1 Answer | Add Yours
The setting of Alfred, Lord Tennyson's poem "The Lady of Shalott" is the imaginary kingdom of Camelot, of which King Arthur is the legendary ruler.
The lady's specific location, however, is the isle of Shallot, which is separate from the Kingdom of Camelot by a river. The lady lives in isolation in a tall tower located in the island. Her location is specific enough to prevent her to look directly at the kingdom of Camelot for fear of a curse.
For a modern comparison, "The Lady of Shalott" shows the idyllic type of setting that is replicated in fairy tales: The river running through, a castle in the distance, the peasantry living together in small cottages, a tower that can be seen from far away with a mystery guest inside of it, and the entrance of a hero to recover a damsel in distress.

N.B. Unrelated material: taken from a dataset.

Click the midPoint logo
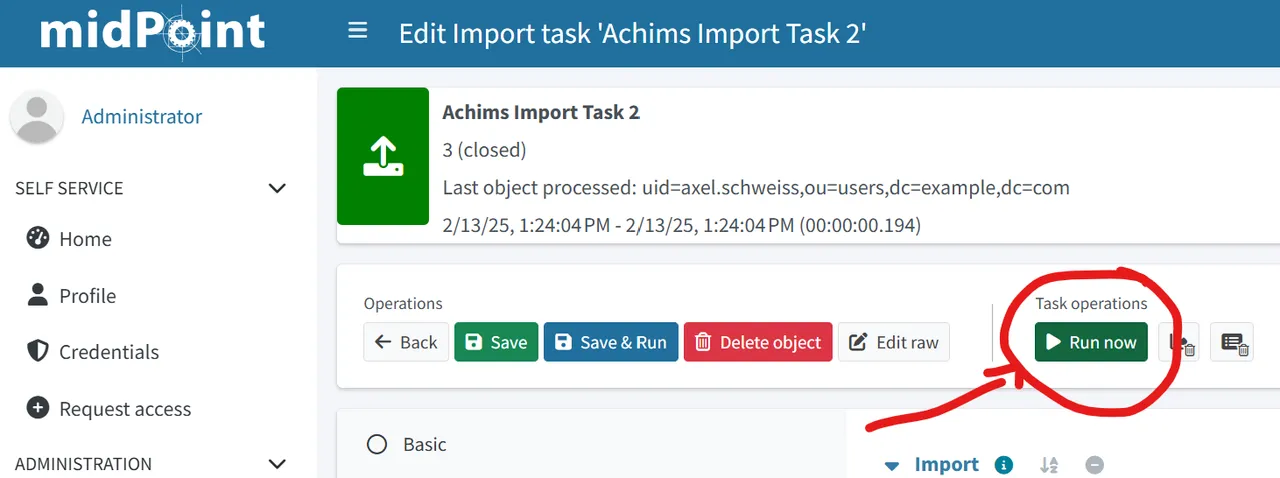 [152, 32]
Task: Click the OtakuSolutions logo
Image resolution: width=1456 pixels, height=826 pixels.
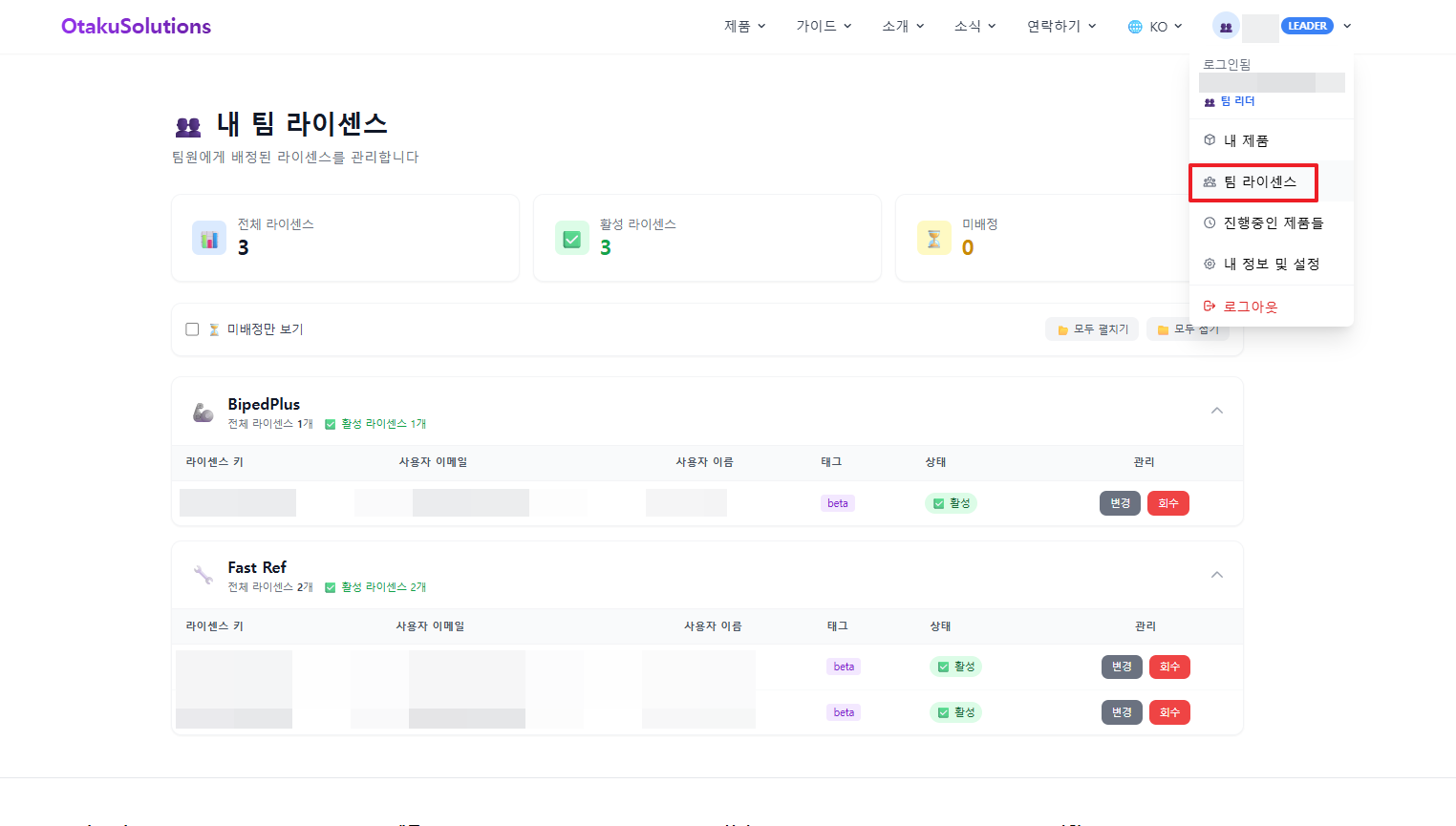Action: tap(136, 27)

In the case of "The Lady of Shalott" it is the lady who is the sequestered guest of the tower waiting for Sir Lancelot to make his rescue. All that the townsfolk can hear coming from the tower is her singing. During the day, she stitches a tapestry of the outside world. She hears barely from it, but she does know that the town has continued life as usual although she is not a part of it.
Conclusively, "The Lady of Shalott" shows a utopic and idyllic setting that combines medieval chivalry with bucolic imagery, nostalgia, isolation, and the traditional mysteries of the townsfolk.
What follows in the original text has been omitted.